Mix water and dirt in a bag until it is thoroughly moistened. Use your hands or a trowel and mix the soil until it is evenly soaked.

Avoid soggy soil since it will cause the seeds to rot. You'll need drainage-friendly soil. Lemon trees enjoy being near water, but they despise spending a long time in it.

If possible, choose a sterilized soil mix. Pasteurize it to destroy any harmful bacteria and microorganisms that could cause damage to the seeds.  Soil with peat, perlite, natural fertilizer, and vermiculite is a good choice. Seedlings require both drainage and nutrition to grow.

Watering the Lemon Plant

Citrus plants require weekly watering, but if spring provides a large amount of rain, you may not need to do as much. Watering citrus trees is a difficult task. If the weather is particularly wet, mulch can be used to keep the soil moist. If your plants are overwatered, their leaves will turn yellow and drop off.
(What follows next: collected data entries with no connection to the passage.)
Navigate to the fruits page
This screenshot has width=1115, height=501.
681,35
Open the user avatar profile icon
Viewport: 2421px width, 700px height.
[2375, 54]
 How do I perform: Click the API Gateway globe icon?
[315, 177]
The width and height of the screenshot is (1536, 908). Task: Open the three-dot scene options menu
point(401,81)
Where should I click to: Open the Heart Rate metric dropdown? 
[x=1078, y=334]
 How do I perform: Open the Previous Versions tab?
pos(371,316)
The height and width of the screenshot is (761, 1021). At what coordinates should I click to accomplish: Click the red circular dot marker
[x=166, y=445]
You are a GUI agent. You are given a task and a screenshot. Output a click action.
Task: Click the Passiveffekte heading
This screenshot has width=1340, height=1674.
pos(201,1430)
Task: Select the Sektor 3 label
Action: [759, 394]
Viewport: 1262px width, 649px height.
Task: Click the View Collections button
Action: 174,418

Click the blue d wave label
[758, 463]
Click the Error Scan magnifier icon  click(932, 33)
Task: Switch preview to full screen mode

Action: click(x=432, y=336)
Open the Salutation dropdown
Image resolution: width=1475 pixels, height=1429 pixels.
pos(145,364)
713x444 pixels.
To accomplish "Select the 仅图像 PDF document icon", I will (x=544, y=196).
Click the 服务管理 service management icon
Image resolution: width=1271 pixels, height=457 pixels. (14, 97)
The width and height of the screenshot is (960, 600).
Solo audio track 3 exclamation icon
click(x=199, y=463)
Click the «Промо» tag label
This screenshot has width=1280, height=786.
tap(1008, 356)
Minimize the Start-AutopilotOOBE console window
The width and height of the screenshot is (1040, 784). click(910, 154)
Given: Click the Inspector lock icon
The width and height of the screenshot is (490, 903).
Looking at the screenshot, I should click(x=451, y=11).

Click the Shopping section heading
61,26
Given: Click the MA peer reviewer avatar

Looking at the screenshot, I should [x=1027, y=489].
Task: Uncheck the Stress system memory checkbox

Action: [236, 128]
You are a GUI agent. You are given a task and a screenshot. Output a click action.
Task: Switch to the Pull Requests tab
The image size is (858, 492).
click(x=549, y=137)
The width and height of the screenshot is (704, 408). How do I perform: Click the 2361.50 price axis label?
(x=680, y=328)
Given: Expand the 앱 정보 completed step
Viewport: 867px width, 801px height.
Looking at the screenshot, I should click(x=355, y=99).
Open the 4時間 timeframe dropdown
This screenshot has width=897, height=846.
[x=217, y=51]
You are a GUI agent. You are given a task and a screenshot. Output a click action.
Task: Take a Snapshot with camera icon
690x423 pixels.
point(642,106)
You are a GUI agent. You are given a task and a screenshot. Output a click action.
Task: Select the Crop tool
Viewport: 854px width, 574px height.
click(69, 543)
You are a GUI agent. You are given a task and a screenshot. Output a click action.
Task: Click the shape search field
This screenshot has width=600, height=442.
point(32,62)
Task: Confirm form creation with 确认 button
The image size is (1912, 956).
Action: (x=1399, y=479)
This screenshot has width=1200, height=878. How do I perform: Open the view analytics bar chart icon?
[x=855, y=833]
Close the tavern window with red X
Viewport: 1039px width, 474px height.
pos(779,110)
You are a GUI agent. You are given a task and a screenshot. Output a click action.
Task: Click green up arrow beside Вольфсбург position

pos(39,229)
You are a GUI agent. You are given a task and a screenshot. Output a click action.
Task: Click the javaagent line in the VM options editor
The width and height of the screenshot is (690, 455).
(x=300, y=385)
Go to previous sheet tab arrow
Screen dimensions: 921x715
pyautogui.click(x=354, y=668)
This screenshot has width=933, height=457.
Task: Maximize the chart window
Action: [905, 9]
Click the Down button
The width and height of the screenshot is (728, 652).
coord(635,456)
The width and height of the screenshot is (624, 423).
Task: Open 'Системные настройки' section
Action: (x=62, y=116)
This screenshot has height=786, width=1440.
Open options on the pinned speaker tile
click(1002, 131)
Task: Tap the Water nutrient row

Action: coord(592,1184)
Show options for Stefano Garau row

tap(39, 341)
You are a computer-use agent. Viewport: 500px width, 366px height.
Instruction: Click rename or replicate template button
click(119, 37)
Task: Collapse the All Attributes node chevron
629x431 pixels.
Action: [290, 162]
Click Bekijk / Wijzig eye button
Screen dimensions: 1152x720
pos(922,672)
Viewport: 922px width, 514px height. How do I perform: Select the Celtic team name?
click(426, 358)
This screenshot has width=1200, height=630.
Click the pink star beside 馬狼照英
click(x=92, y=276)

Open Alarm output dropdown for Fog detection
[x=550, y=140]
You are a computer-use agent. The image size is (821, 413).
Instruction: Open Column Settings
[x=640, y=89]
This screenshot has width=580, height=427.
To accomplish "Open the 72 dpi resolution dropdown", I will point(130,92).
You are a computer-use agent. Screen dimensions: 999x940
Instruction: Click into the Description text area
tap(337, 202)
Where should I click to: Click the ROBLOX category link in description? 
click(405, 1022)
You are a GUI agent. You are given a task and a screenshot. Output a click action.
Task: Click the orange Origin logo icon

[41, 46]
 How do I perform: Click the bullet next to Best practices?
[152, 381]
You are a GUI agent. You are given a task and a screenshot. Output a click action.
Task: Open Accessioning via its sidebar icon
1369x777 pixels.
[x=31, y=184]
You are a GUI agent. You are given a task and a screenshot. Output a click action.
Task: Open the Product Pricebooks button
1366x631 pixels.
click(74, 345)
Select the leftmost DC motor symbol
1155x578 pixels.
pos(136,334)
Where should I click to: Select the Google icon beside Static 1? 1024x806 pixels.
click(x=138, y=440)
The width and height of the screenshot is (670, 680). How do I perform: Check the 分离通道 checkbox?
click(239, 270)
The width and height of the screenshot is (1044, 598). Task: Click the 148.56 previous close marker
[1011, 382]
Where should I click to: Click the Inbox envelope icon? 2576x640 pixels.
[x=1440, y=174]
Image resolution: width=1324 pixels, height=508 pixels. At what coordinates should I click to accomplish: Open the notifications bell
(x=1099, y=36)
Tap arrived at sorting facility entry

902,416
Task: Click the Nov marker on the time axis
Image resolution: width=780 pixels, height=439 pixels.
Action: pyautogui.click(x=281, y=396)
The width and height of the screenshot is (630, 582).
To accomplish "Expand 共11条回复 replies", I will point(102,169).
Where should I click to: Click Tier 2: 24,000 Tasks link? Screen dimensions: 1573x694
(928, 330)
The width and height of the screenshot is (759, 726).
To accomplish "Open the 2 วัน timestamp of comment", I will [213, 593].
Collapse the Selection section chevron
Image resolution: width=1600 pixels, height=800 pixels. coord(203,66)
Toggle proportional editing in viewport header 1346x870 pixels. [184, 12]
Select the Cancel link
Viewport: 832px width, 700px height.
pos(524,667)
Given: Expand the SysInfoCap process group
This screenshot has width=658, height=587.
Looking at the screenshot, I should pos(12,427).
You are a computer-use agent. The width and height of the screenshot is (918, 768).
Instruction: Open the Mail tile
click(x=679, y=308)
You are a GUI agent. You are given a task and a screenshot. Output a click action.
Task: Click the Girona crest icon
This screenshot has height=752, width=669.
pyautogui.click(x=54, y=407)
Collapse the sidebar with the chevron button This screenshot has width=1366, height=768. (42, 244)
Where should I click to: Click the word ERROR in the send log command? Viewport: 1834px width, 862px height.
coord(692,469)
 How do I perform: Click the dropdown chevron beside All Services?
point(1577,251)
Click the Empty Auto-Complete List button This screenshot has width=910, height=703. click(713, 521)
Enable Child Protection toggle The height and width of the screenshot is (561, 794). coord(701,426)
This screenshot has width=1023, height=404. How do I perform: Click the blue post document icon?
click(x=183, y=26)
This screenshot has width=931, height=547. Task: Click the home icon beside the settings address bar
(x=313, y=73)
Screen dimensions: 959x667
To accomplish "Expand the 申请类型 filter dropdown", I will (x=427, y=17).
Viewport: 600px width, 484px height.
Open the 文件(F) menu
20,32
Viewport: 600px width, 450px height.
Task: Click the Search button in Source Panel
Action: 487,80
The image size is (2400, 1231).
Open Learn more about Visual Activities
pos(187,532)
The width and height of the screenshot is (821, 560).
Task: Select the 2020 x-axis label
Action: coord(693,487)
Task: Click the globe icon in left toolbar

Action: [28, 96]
Pollinating the Lemon Plant

Lemons, like other citrus fruits, pollinate themselves, unlike many other fruit plants. Since they are self-pollinating, they do not require pollen from another lemon plant to produce fruit. Lemon plants can rely on insects to pollinate their flowers. In the long run, better pollination results in more and better fruit. Popular indoor cultivars should bear fruit on their own, but you can help them out. When you take a moment to enjoy the beautiful aroma of blooming flowers of your lemon plant gently shake the branches to let pollen spread.

Pruning the Lemon Plant

Pruning lemon plants is usually unnecessary. Lemon plants with thorns can be found. However, most varieties do not include them. Long sleeves and gloves should be worn while trimming thorns and any roots or shoots near the ground.